**AIM OF THE EXERCISE**
For this exercise, reproduce only the lines from the one holding "Viewport: 294px width, 137px" through the final line of the data below, exactly, and omit pictures.

**SUPPLIED DATA**
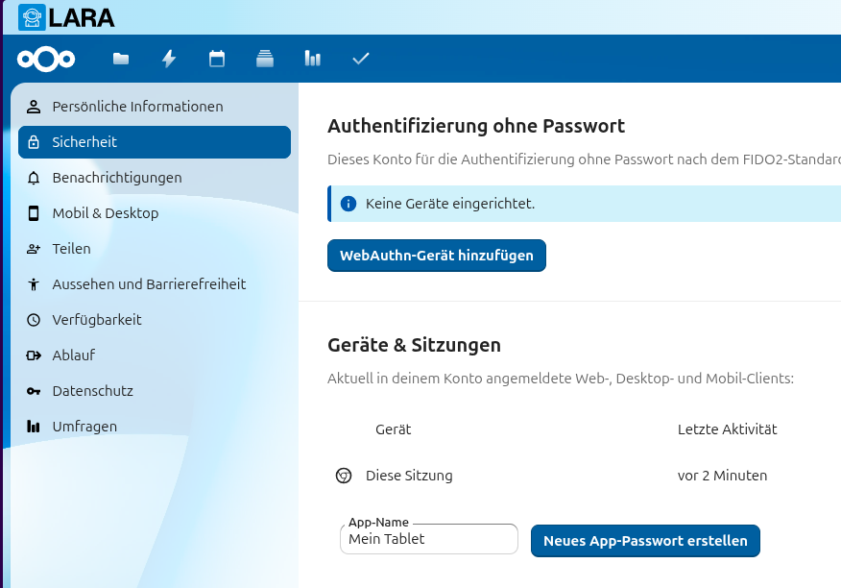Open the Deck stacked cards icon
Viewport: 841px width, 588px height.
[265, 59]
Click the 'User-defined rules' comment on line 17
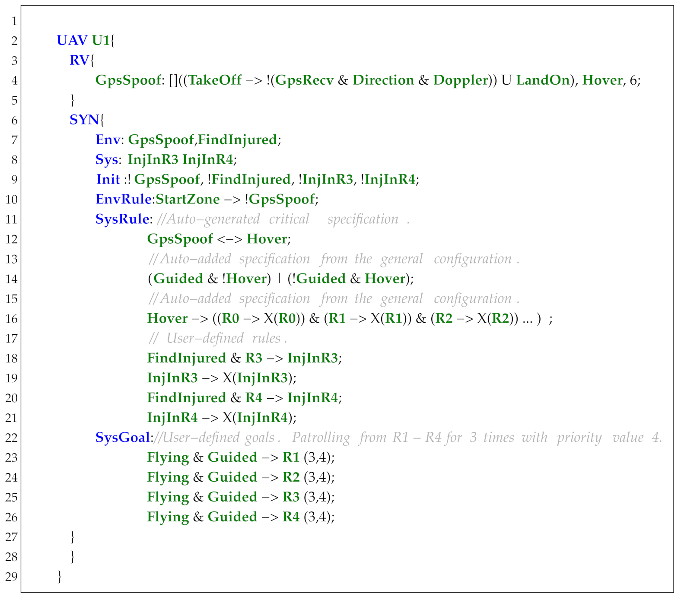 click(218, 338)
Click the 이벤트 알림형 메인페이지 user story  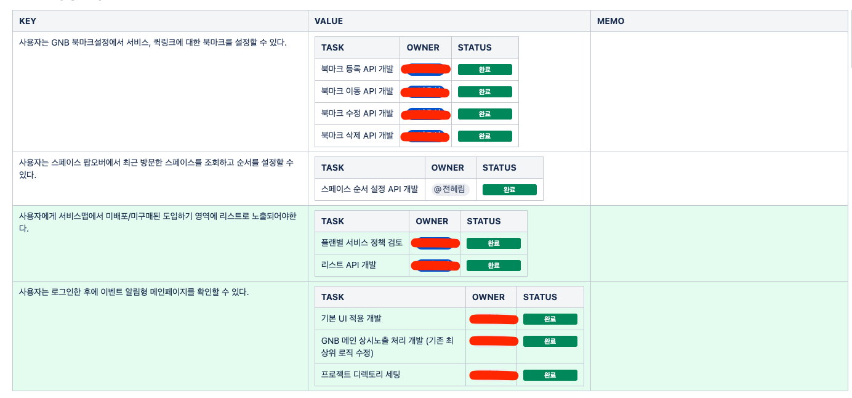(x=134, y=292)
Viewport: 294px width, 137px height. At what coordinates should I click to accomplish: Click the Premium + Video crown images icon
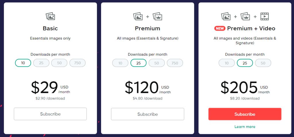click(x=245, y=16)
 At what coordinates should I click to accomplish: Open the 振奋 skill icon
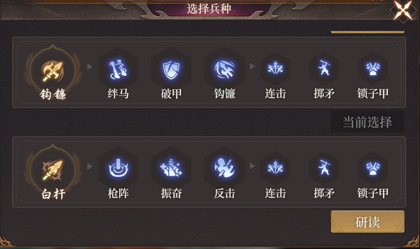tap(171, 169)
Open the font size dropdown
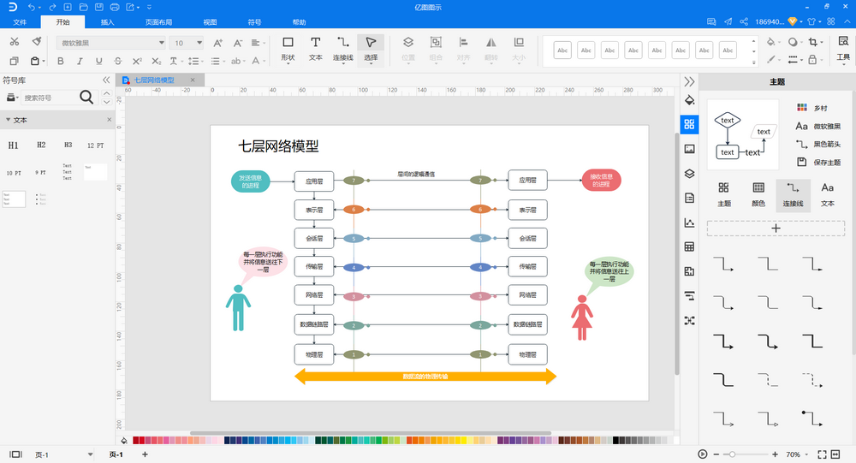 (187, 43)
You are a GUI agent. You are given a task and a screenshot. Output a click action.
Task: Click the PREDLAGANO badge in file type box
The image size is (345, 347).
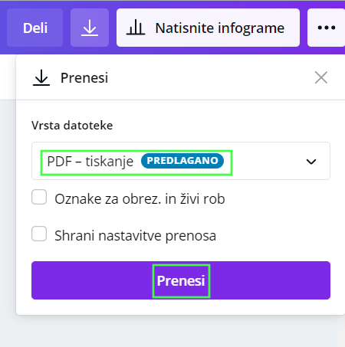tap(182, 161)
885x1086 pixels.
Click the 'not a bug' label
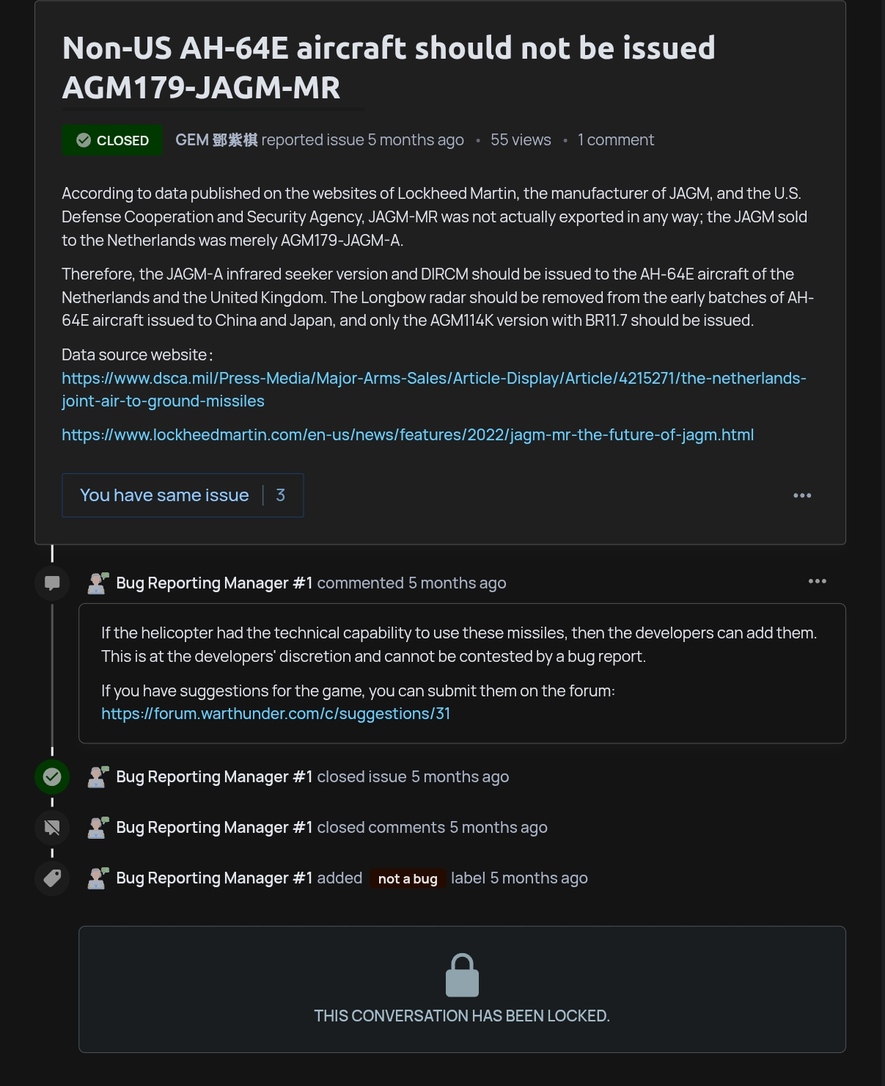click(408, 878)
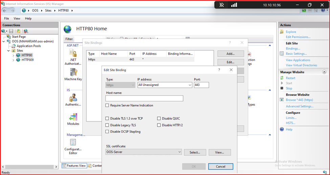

**RESPONSE**
Viewport: 294px width, 137px height. At what coordinates should I click to accomplish: Click the Premium + Video crown images icon
click(x=245, y=16)
 At what coordinates should I click to accomplish: Open the 振奋 skill icon
tap(171, 169)
Open the font size dropdown
 (187, 43)
You are a GUI agent. You are given a task and a screenshot. Output a click action.
Task: Click the PREDLAGANO badge in file type box
The image size is (345, 347).
tap(182, 161)
885x1086 pixels.
Click the 'not a bug' label
click(408, 878)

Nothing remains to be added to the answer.